Zinc ion 10 g / L Nickel ion 1 g / L NaOH 120 g / L Diethylenetriamine (complexing agent) 5.6 g / L Main brightener 14 ml / L Main brightener 2 3 ml / L Auxiliary brightener Vanillin 0.05 g / L L thiourea 0.5 g / L PVA 0.2 g / L C.I. Zinc nickel alloy plating Using each of the zincate plating baths of the examples and the comparative examples prepared above, bath temperature: 25 ° C., current density: 2 A / dm.
^2. Energizing time: Polished steel plate under the condition of 35 minutes (JISG 3141
Each test piece was prepared by performing plating on the described SPCC-B: 70 × 150 × 0.6 mmt).

D. Test Method and Results For the plating film obtained as a result, 200 g of steel balls were dropped from a height of 50 cm in order to check the adhesion of the plating film, and the presence or absence of peeling of the plating film was visually observed. In the example, the film did not peel off, whereas in the comparative example, the film peeled.

The appearance was uniform throughout the surface of both the examples and the comparative examples.

[0050]

In the zincate zinc alloy plating bath of the present invention, the complexing agent is a reaction product of an amine compound and an amine compound with monoglycidyl ether and / or polyglycidyl ether, and the main brightener is By using a multifunctional synthetic brightener in which a heterocyclic nitrogen compound is added to an alkylated highly polymerized polyalkylene polyamine, the adhesion of the plating film is lower than that of a conventional zincate bath having the same structure as in the above-described embodiment.
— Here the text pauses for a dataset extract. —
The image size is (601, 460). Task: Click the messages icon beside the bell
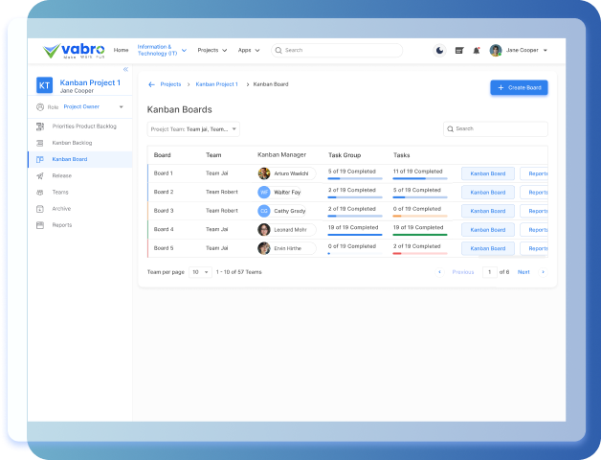[x=458, y=50]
And greatly improve. In addition, the conventional two types of main brighteners, alkylated polyalkylene polyamines and heterocyclic nitrogen compounds, have the function of extending the allowable current density range to the lower current density side and stabilizing the eutectoid ratio of nickel to zinc. And a function to prevent abnormal deposition of kogation and the like on the high current density side, expand the current density range where a good plating film can be obtained to the high current density side, and stabilize the eutectoid rate of nickel. However, since these compounds are synthesized to have multiple functions by a single compound, the difference between the consumption rates of the two components can be eliminated, and the plating process can be easily managed.

Claims (1)

(57) [Claims] 1. A zincate plating bath containing a zinc compound, an alkali hydroxide, a nickel (II) salt, a complexing agent for solubilizing the nickel (II) salt, and a main brightener. The complexing agent is a reaction product of an amine compound and a monoglycidyl ether and / or a polyglycidyl ether; and the main brightener is an alkylated highly polymerized polyalkylene polyamine to which a heterocyclic nitrogen compound is added. A zincate zinc alloy plating bath, which is a functional brightener.